Qualitative evaluation uses human annotation with Likert-scale scoring and cross-validates with GPT-4o–based assessments, reporting measures such as Spearman’s correlation and Cohen’s Kappa for alignment evaluation.
5. Insights from Student Preference Studies
An empirical paper involving ten university students (both undergraduate and graduate) probes preferences over alternative generated answers. Results indicate that:
- Clarity is the most valued property (>60% preferences), especially for medium-difficulty questions.
- Critical thinking prompts and pedagogical techniques are valued but tend to be more prominent depending on the difficulty: undergraduates lean towards more comprehensive, detailed explanations while graduates often prefer conciseness.
- Student preferences feedback is used to inform both the answer-editing process during synthetic data generation and the construction of new qualitative evaluation criteria.
A plausible implication is that automated educational QA systems should calibrate explanation depth and clarity based on question difficulty and target learner profile to maximize engagement and instructional effectiveness.
6. Applications and Research Value
EduVidQA provides a test bed for evaluating the integration of multimodal inputs (video frames, transcript, timestamp context) in educational QA, advancing research in MLLMs tuned for real-world lecture data. Documented model benchmarking and rigorous evaluation illuminate both the strengths (e.g., gains with synthetic fine-tuning) and ongoing challenges (e.g., visual/textual fusion, generalization across question difficulty).
The dataset also enables:
- Finer-grained analysis of where models fail (e.g., on temporal or visual dependencies).

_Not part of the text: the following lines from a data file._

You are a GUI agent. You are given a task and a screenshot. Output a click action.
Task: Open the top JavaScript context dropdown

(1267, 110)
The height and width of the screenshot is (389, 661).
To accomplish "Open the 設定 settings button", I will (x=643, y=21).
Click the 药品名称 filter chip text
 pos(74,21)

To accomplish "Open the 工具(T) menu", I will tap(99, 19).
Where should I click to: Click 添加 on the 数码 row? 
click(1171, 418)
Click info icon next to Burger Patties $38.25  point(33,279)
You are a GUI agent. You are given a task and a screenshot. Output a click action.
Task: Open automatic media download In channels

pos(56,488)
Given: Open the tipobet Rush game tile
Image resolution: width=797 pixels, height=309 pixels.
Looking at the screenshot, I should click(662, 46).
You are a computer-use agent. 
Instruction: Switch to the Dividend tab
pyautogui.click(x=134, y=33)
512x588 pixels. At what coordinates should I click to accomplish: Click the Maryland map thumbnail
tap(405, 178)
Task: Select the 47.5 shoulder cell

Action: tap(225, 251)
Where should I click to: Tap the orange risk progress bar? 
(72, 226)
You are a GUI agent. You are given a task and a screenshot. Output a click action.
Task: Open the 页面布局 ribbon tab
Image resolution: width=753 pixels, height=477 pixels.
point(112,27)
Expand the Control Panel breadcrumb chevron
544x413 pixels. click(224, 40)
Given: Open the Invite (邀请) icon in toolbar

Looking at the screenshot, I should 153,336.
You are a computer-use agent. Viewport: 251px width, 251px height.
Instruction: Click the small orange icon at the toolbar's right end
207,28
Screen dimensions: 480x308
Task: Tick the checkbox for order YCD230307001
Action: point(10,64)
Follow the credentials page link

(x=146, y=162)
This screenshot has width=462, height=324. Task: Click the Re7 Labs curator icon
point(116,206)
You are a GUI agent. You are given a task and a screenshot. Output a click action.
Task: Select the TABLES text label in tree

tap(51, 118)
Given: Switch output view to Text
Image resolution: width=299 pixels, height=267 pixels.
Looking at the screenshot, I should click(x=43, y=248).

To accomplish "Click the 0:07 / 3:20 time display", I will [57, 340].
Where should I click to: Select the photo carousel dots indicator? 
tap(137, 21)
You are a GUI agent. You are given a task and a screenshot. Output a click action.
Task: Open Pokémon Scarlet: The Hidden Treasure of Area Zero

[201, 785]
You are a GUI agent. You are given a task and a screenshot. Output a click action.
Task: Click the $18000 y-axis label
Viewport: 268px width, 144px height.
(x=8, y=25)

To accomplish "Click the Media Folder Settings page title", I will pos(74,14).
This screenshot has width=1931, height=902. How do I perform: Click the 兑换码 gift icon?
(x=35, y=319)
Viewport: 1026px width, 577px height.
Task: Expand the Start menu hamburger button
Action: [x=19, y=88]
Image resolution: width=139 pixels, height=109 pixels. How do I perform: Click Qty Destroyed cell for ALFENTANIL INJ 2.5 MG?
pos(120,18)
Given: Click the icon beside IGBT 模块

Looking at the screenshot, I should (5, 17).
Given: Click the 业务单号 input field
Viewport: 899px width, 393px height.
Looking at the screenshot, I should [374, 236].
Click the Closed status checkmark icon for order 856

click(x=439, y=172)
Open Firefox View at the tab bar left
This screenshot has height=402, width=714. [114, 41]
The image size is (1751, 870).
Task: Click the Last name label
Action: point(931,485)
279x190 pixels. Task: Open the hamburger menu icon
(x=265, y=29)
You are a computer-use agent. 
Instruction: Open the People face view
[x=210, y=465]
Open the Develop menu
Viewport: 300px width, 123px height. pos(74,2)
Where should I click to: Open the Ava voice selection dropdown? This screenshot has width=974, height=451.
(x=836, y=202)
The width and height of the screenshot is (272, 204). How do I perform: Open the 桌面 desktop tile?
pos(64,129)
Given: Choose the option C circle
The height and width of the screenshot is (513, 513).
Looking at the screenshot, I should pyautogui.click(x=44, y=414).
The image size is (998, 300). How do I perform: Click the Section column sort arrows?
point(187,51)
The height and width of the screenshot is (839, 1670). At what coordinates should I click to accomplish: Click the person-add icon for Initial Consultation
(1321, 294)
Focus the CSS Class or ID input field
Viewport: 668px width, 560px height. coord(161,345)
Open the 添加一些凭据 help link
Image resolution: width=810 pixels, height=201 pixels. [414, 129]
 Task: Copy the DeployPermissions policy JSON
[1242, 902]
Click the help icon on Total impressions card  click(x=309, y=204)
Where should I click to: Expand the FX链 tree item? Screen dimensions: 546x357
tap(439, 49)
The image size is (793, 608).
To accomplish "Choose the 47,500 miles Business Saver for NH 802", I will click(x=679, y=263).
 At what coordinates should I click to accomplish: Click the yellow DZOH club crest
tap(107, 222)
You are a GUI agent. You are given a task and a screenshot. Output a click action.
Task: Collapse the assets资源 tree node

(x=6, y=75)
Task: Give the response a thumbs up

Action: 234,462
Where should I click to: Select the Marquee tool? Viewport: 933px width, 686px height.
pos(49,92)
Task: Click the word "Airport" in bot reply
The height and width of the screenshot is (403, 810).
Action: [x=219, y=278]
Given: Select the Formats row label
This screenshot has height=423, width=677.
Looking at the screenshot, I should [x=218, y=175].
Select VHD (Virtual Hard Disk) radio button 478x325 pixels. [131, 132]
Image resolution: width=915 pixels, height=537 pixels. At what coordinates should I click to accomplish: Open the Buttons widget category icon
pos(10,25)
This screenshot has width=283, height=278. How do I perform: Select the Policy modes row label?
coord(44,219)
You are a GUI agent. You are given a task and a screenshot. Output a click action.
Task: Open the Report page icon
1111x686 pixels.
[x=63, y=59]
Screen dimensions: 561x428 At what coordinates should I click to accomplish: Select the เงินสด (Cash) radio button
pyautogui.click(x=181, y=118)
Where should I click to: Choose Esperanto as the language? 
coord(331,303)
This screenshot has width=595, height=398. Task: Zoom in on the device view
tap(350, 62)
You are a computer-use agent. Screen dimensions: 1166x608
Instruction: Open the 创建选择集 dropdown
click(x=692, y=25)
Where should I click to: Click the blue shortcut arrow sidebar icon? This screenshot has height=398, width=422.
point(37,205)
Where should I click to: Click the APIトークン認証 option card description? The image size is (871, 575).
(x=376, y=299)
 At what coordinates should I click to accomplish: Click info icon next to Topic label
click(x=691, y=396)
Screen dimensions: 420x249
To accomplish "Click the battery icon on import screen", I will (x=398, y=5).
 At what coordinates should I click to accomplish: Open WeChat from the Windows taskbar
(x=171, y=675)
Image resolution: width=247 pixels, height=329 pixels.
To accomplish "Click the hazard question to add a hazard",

- Development of new metrics to close the gap between surface-level text similarity and qualitative educational utility.
- Comparative evaluation between real-world and synthetic questions for transfer learning and domain adaptation studies.
7. Directions for Future Work
The authors highlight several future research directions:
- Metric Refinement: Bridging the gap between automatic and human-grounded qualitative metrics.
- Domain Extension: Applying the schema beyond computer science to other educational domains.
- Multimodal Reasoning Improvements: Deeper fusion of audio, visual, and textual modalities to improve context sensitivity.
- Reverse QA: Using answer generation as a probe for question quality.
- Customization: Tailored adaptation of models to accommodate learner-level and difficulty-specific requirements for pedagogical alignment.
This suggests EduVidQA will serve as a foundation for robust research in educational NLP, enabling the systematic development and assessment of multimodal educational assistants that respond to diverse and cognitively demanding student questions based on real lecture video content.